COLONIAL LIFE & ACCIDENT INS. CO. v. SHOTTS

6 Div. 163.

103 So.2d 181 (1957)

COLONIAL LIFE & ACCIDENT INS. CO. v. Oscar M. SHOTTS, as Guardian.

Supreme Court of Alabama.

Rehearing Denied June 12, 1958.


Attorney(s) appearing for the Case

Fite, Wilson & Fite, and Arthur Fite, Jr., Jasper, for appellant.

Fite & Fite, Hamilton, for appellee.


STAKELY, Justice.

Oscar M. Shotts, as guardian of Kathy Shotts and Debra Shotts, brought this suit against Colonial Life & Accident Insurance Company, a corporation, on a policy issued by the company on the life of Leon M. Shotts, father of the two children referred to, who died on February 28, 1955.

The policy provides insurance from the date of the policy against loss resulting directly, independently and exclusively of all other causes from bodily injuries effected solely through external, violent and accidental means during the term of the policy and sustained by the insured in a manner hereinafter described. The policy contains a provision that it is payable for injuries or loss of life sustained by the insured while riding in or driving a truck. The policy provides for a benefit of $10,000 for loss of life except that when the death covered by the provisions of this policy "results from asphyxiation by inhaling any form of gas or vapor, the amount payable shall be one-fifth the amount otherwise payable for accidental death as provided by Part B."

The case was tried before the court without the intervention of a jury with the result that the court entered a judgment for the plaintiff for $2,000, which is one-fifth of the amount payable under the policy for accidental death.

The proof is meager but under all the circumstances, we have concluded that it sustains the action of the court.
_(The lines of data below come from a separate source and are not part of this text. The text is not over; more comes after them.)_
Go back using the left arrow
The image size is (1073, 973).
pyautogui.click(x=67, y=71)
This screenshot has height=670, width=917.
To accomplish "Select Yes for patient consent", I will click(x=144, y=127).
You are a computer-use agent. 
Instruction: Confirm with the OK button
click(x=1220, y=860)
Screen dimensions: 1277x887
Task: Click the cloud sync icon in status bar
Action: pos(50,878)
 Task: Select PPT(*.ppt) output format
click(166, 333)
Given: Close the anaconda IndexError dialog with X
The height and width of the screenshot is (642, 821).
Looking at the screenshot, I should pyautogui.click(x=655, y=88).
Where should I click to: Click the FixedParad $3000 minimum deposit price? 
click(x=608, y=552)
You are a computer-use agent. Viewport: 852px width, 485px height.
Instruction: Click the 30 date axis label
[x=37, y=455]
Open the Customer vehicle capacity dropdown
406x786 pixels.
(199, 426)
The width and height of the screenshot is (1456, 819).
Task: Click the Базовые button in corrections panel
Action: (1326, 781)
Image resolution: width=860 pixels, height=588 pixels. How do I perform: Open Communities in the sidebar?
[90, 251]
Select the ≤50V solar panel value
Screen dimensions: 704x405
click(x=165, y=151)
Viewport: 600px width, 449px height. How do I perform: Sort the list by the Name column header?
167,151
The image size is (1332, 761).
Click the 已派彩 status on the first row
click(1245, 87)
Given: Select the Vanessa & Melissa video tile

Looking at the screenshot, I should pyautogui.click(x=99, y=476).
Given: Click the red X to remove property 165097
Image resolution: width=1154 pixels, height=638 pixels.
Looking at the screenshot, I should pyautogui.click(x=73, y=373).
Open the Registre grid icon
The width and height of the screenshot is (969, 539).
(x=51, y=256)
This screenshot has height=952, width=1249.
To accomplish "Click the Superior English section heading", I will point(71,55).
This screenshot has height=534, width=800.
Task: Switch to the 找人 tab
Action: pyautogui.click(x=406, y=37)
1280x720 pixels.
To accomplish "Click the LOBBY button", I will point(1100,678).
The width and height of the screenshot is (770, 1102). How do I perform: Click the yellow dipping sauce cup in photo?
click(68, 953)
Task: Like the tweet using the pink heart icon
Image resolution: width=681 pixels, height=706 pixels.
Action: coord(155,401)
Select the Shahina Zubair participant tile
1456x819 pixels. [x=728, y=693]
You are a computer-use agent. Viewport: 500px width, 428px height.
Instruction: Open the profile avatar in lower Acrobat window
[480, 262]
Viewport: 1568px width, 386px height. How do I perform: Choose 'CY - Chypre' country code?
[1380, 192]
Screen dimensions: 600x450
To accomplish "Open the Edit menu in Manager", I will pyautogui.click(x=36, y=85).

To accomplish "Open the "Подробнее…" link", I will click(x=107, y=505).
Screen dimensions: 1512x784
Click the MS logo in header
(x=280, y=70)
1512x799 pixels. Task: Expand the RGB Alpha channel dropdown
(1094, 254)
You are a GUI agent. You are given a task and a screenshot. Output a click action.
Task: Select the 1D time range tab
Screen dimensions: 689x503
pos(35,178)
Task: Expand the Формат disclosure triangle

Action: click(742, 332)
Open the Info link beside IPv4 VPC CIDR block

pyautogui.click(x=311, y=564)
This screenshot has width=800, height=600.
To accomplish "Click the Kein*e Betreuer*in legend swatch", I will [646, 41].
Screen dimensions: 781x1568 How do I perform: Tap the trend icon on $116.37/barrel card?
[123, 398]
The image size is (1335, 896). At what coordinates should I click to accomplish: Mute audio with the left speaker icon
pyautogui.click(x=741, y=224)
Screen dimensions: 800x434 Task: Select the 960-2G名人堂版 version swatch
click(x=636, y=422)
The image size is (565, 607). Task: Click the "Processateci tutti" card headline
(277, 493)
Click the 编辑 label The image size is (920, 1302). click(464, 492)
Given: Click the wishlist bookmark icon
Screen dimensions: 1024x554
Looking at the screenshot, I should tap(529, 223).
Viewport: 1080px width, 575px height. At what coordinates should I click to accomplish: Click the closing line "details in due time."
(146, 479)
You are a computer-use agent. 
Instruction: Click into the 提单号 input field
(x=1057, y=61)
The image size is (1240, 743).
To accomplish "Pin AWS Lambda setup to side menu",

On February 28, 1955, the body of Leon M. Shotts was found by one R. L. Moralla, a member of the New Jersey State Police. It was located in the cab of a tractor trailer which was parked in a small, unpaved parking area located along the West Bound Lanes of United States Highway 92, in Clinton Township, just west of the Highview Diner in the State of New Jersey. The body was found at about 2:00 P.M. It was in the cab and was slumped over on its side with the head resting against the door just below the window. The cab was closed. The motor was not running. The gas tank was empty. The body was cold and the witness did not undertake to say how long the deceased had been dead. The so-called Parking Lot is 35 feet wide and 55 feet long and lies approximately ten feet from the north edge of the westbound lanes of the highway. The key to the ignition of the truck was in a vertical position, which is "the on" position. The gas tank was empty and the battery was dead. Beside the body was found a metal suit case containing personal belongings. Death was the result of carbon monoxide poisoning.

It is first insisted by the appellant that there is no liability under the policy because the policy provides for payment for asphyxiation while riding in or driving of an automobile or truck. It is claimed that there is no evidence that the deceased came to his death while riding or driving a motor vehicle. In other words, the truck was standing still and there was no evidence showing any operation of the truck at the time. It is claimed that the insured met his death through "his voluntary exposure to danger."

It is a well known principle that insurance policies being framed by the insurer are to be construed favorably to the insured. Life & Casualty Ins. Co. of Tennessee v. Tollison, 223 Ala. 78, 134 So. 805.

Leon M. Shotts died from carbon monoxide poison. While it is true that his body was found in the truck which was not in motion at the time, under the facts the court could find that Shotts became asphyxiated from carbon monoxide poison while the truck was in motion. In other words, he became asphyxiated from carbon monoxide poison and attempted to pull his truck off the road but died before he could get out of the cab.

Furthermore, our examination of the authorities makes it clear that death or disability by asphyxiation caused by the unintentional or involuntary inhalation of gas is within the coverage of the policy provisions insuring against injuries caused by external, violent and accidental means. It is worthy of note that the policy in the instant case expressly includes asphyxiation in its coverage. The body was not in a prone position, which is the ordinary sleeping position, but merely was slumped over on the driver's side against the door of the cab. Standard Accident Ins. Co. v. Van Altena, 7 Cir., 67 F.2d 836; Miller v. Inter Ocean Casualty Company, 110 W.Va. 494, 158 S.E. 706, 76 A.L.R. 1308; 45 C.J.S. Insurance § 777, p. 815.

We think that under all the circumstances the court had the right to find that the insured became asphyxiated from carbon monoxide poison and accordingly he pulled his truck off the road but died before he could get out of the cab or otherwise protect himself. Accordingly, the court was correct in rendering the judgment on the policy for the plaintiff and the judgment so rendered will be here upheld.

Affirmed.

LIVINGSTON, C. J., and LAWSON, MERRILL and COLEMAN, JJ., concur.